Les applications d’intelligence artificielle (IA) qui résultent de cette collaboration pourraient également renforcer la capacité du régime chinois à analyser de grandes quantités de transactions financières dans le cadre du système de « crédit social » qu’il est en train d’installer en Chine.

Selon le magazine économique Forbes, le système de « crédit social » a été lancé en 2014 et devrait être achevé dans sa première version l’année prochaine. Il vise à surveiller constamment le comportement de chaque individu et entreprise en Chine par voie électronique, par des caméras de surveillance et des techniques de reconnaissance faciale. Les courriels, les transactions en ligne, les tweets et les posts de chacun, ses allées et venues, ses choix de lecture et ses amis, tout cela entre dans une base de données centralisée où un algorithme informatique lui attribue une « note de crédit social » qui est continuellement mise à jour.

Cette note représente le degré de fiabilité politique – elle montre dans quelle mesure chaque individu ou société se conforme ou non aux mandats et interdictions comportementaux, politiques et économiques du Parti communiste chinois.

Ceux qui obtiennent de bonnes notes bénéficient d’un traitement préférentiel de la part de l’État, tandis que ceux qui manifestent un comportement « indigne de confiance » se font déduire des points et se heurtent à des restrictions même dans leur vie quotidienne.

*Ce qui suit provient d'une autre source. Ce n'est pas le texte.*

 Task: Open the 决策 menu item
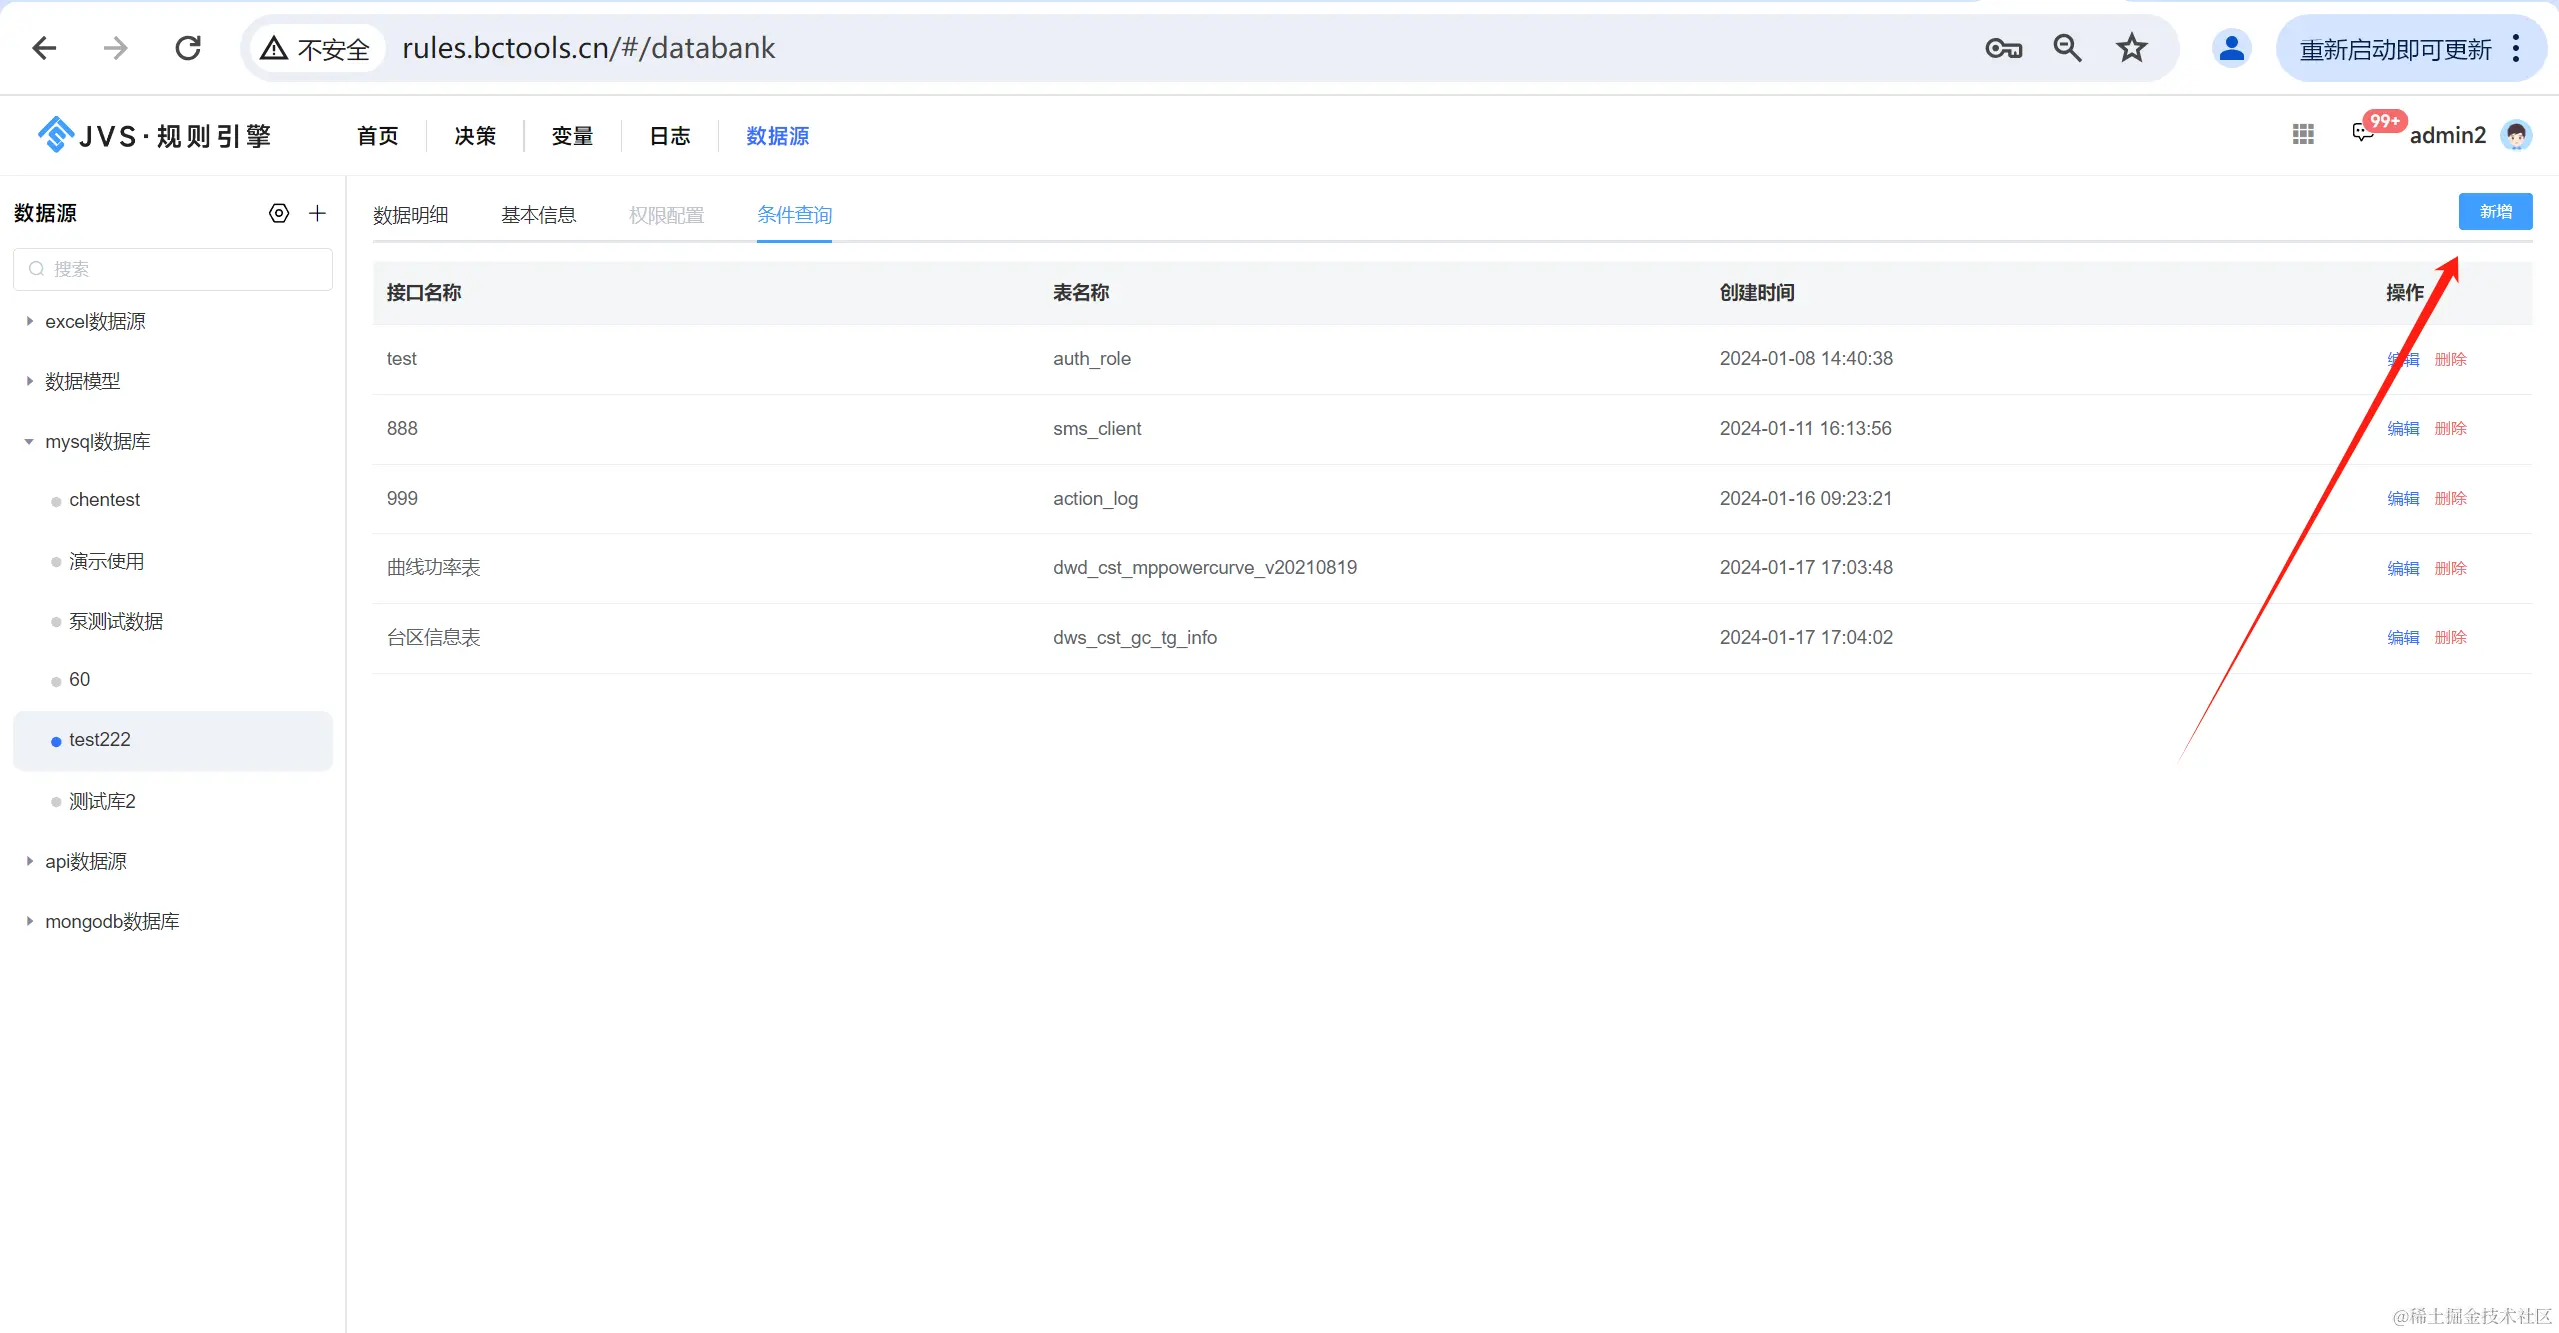click(x=475, y=136)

« Par exemple, explique M. Schneider, dans les régions où vivent des minorités chinoises non-Han (Tibet et régions ouïghoures de l’ouest de la Chine), une note de crédit social insuffisante empêche même des millions de personnes d’acheter des billets pour les transports publics. »

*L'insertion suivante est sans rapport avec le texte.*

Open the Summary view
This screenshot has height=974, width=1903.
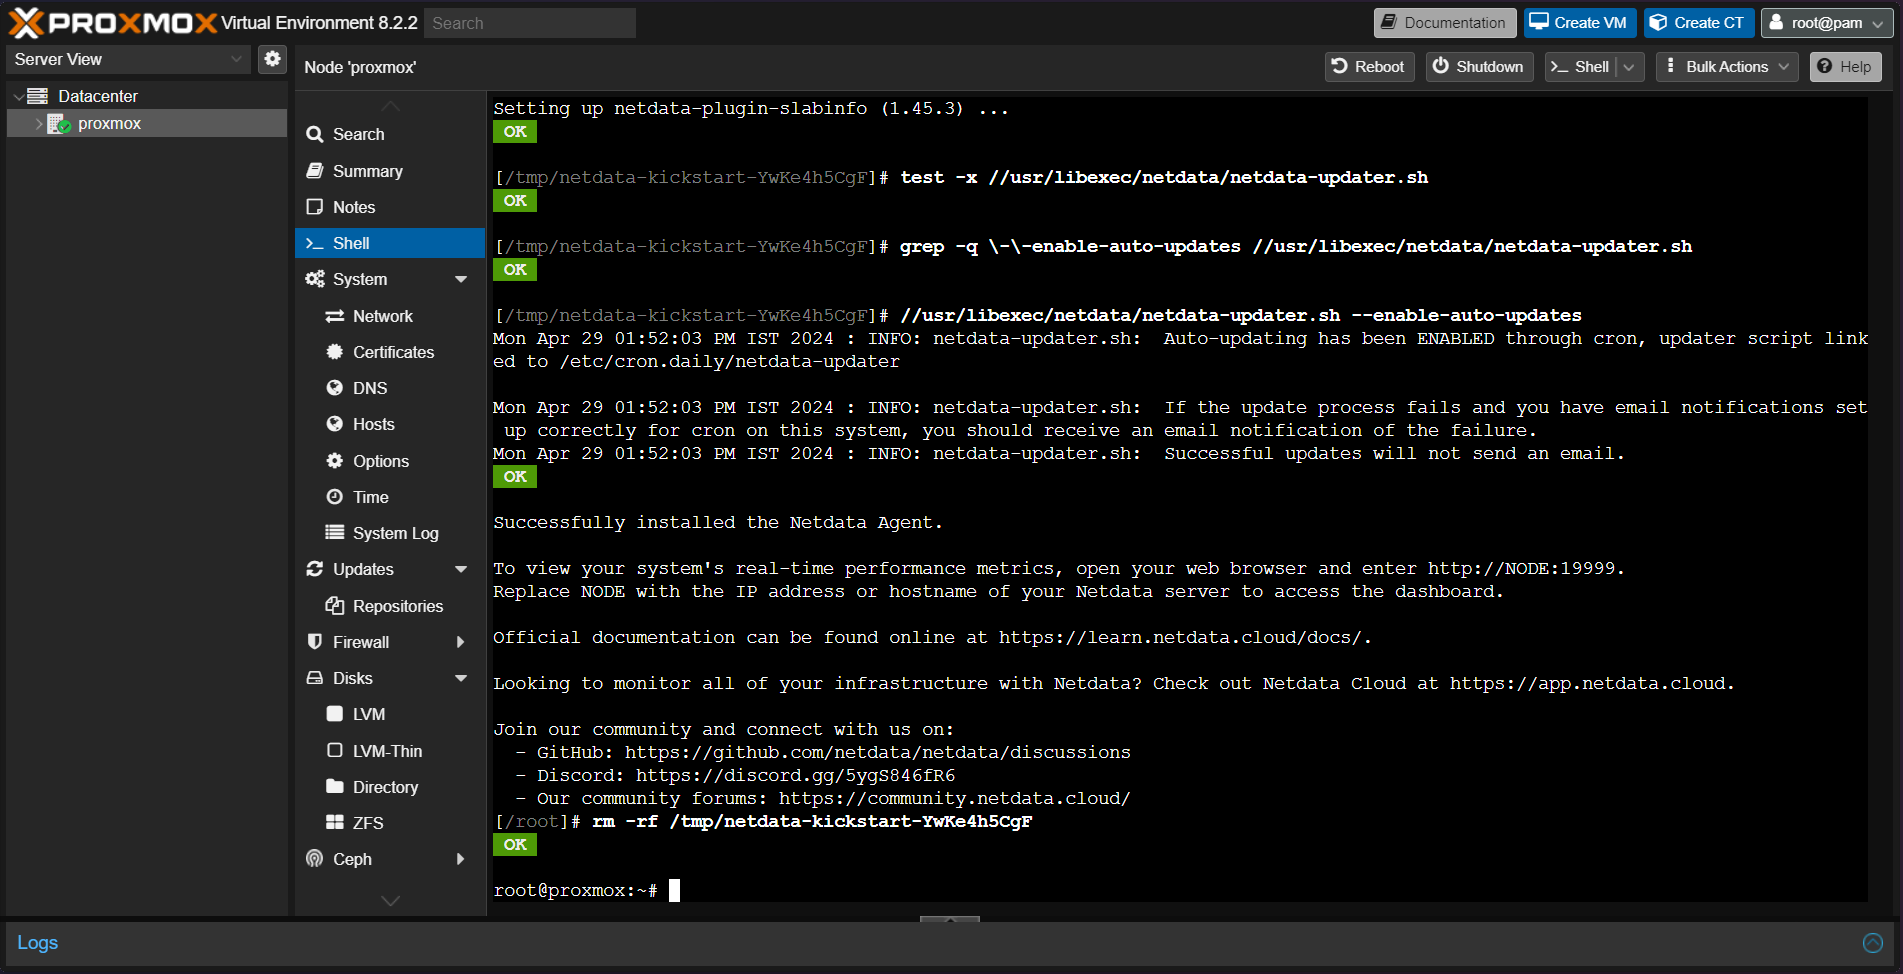click(366, 171)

La Chine pourrait étendre l’application d’un tel système bien au-delà de ses frontières. William Schneider avertit que « si la Chine parvient à dominer la prochaine génération de services de télécommunications grâce à la propagation de la 5G, cela servira à son objectif de devenir, par le biais du BRI, la première puissance économique et militaire mondiale d’ici 2049, année du 100e anniversaire de la fondation de la République populaire de Chine.

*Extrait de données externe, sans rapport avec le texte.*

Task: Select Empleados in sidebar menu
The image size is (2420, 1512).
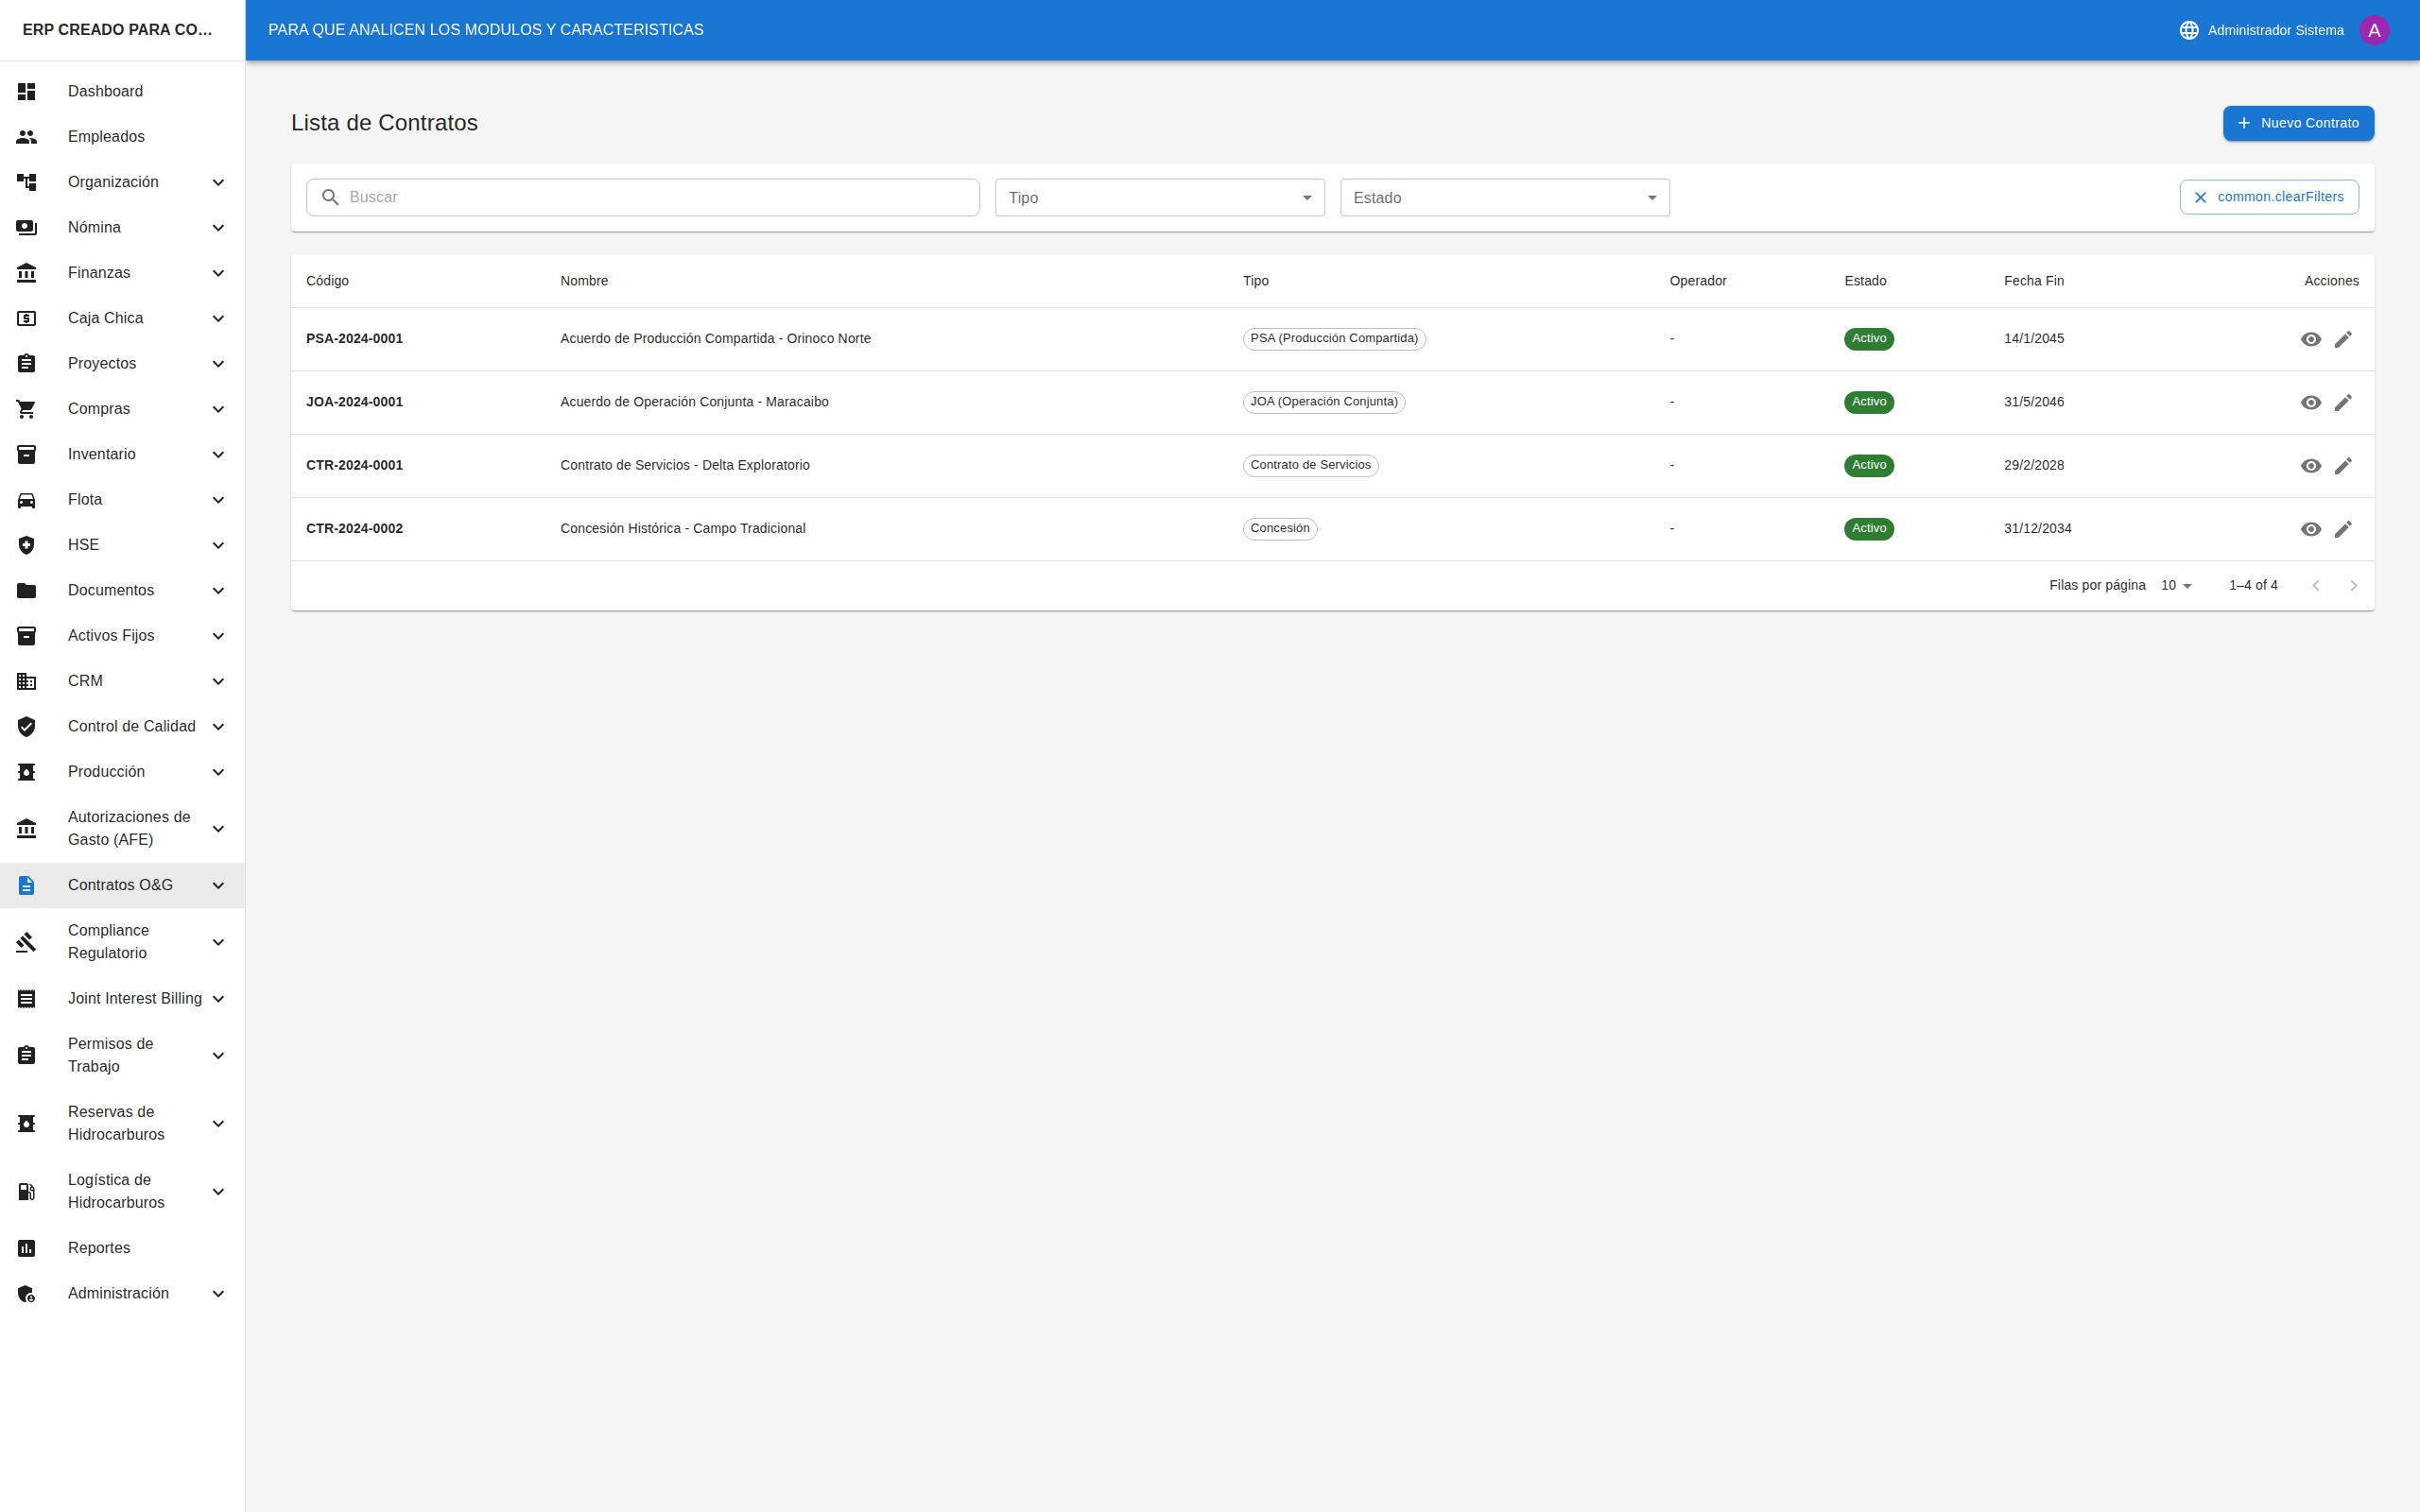Action: coord(106,137)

« Les efforts de la Chine pour prendre le contrôle de l’infosphère mondiale en la reliant à un réseau mondial chinois de la 5G vont probablement se poursuivre », souligne-t-il, ajoutant que les récentes initiatives législatives occidentales visant à « développer des offres concurrentielles aux efforts de la Chine dans le domaine de l’infrastructure, y compris la 5G, sont encore embryonnaires et n’ont pas encore été testées ». Les pays occidentaux, y compris les États-Unis « sont bien en retard et le temps qui reste pour le rattrapage est bien court ».